• Problem to solve:
Reproduce the lines of the listing exactly, beginning at the top, until the line with "Given: Pick Ruhr" has been reproduced too.

--------------------------------

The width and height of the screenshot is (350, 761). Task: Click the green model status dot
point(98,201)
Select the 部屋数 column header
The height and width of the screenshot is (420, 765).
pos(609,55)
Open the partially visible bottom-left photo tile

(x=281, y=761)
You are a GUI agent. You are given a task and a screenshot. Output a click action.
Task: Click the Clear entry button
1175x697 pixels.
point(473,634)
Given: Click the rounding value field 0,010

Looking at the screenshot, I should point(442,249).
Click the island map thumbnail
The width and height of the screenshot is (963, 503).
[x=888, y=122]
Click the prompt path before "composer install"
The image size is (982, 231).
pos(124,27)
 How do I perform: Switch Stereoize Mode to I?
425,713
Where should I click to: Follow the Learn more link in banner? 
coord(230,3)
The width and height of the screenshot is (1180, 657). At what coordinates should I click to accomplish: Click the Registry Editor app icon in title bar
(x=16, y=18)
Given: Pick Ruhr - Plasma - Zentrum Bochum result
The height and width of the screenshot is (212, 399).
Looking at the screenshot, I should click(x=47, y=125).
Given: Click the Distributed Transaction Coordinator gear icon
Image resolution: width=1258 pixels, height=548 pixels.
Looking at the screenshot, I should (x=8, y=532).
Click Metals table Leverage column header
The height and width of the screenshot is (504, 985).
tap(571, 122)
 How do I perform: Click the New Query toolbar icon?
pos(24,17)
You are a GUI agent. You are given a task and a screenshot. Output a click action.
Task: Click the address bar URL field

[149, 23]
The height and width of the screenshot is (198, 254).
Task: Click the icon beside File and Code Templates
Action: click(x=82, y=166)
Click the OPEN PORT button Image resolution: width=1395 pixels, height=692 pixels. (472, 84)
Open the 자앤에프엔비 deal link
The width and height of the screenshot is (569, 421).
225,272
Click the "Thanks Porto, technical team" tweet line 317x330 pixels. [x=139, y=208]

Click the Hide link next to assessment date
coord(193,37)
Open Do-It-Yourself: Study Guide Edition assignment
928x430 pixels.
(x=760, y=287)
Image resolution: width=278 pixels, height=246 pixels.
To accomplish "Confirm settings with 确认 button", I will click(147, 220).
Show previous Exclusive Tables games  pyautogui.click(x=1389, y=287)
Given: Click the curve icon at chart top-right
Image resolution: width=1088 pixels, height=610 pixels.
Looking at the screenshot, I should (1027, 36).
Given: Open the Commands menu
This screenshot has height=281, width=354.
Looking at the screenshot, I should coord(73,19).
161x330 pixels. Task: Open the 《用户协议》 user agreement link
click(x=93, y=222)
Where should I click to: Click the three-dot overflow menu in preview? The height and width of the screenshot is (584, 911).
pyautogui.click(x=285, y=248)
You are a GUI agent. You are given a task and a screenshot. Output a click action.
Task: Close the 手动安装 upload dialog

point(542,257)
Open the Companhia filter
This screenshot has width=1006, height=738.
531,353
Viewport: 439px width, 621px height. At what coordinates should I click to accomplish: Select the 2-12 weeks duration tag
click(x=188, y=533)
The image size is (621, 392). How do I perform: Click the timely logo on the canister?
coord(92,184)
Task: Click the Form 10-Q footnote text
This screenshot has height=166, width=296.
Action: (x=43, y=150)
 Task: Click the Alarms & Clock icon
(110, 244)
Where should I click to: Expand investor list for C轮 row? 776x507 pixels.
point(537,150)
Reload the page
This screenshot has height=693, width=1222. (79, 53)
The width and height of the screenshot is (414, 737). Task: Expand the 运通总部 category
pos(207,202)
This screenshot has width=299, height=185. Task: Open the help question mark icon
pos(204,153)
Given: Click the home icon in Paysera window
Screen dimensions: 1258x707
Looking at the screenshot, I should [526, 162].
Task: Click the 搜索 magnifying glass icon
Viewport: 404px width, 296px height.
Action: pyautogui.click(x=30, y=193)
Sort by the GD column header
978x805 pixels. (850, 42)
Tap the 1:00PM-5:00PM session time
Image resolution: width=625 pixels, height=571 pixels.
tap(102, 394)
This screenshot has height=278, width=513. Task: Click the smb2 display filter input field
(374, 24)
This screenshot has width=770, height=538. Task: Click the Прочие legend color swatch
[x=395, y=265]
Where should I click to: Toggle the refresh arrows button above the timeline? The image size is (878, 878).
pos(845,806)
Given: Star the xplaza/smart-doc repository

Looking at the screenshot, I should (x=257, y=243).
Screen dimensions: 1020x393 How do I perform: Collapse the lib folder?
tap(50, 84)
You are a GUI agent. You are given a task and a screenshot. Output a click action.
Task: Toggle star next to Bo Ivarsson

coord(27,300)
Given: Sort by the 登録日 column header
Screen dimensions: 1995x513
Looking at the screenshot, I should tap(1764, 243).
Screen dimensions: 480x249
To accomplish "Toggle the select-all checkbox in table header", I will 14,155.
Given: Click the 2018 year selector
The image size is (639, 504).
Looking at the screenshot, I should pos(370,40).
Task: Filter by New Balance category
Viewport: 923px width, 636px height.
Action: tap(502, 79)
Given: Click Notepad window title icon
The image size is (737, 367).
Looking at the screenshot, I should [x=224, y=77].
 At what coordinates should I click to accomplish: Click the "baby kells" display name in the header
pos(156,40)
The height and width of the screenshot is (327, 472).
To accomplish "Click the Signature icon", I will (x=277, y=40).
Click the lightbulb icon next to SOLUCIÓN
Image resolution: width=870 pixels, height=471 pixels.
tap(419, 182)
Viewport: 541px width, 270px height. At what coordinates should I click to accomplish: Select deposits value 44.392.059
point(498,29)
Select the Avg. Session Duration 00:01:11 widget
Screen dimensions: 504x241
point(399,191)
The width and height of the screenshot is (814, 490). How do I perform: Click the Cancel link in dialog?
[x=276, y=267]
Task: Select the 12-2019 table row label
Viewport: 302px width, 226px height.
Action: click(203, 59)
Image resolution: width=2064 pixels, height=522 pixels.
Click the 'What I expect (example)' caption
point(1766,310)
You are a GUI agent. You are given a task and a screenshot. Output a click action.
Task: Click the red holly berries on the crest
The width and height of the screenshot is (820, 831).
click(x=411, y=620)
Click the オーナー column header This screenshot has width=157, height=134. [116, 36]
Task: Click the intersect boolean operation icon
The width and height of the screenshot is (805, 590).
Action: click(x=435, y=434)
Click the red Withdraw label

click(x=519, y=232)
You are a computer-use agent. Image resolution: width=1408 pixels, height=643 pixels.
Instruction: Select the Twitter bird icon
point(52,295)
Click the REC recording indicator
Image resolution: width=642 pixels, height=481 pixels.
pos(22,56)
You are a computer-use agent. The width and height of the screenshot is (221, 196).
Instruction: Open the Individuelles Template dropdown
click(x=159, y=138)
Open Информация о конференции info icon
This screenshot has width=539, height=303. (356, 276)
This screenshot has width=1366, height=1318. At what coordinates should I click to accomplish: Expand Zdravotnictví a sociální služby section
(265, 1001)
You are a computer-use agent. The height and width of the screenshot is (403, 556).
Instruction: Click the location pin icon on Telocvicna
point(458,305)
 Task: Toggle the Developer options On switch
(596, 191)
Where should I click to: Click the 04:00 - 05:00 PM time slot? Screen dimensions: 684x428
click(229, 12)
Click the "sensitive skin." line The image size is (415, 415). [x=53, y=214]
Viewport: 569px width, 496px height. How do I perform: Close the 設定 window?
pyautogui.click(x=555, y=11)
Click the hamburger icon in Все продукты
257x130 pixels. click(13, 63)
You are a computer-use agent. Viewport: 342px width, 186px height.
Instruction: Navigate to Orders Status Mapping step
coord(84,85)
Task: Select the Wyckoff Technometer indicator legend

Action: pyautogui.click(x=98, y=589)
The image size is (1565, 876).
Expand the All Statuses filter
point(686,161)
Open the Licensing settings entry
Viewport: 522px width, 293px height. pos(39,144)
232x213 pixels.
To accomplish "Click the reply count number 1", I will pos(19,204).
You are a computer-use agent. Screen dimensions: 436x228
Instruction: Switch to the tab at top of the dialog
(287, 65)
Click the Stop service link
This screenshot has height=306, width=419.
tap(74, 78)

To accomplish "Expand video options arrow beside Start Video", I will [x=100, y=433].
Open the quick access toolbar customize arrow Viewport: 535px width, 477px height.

--------------------------------

• Written solution:
The width and height of the screenshot is (350, 761). Task: Click the green model status dot
point(98,201)
Select the 部屋数 column header
The height and width of the screenshot is (420, 765).
pos(609,55)
Open the partially visible bottom-left photo tile

(x=281, y=761)
You are a GUI agent. You are given a task and a screenshot. Output a click action.
Task: Click the Clear entry button
1175x697 pixels.
point(473,634)
Given: Click the rounding value field 0,010

Looking at the screenshot, I should point(442,249).
Click the island map thumbnail
The width and height of the screenshot is (963, 503).
[x=888, y=122]
Click the prompt path before "composer install"
The image size is (982, 231).
pos(124,27)
 How do I perform: Switch Stereoize Mode to I?
425,713
Where should I click to: Follow the Learn more link in banner? 
coord(230,3)
The width and height of the screenshot is (1180, 657). At what coordinates should I click to accomplish: Click the Registry Editor app icon in title bar
(x=16, y=18)
Given: Pick Ruhr - Plasma - Zentrum Bochum result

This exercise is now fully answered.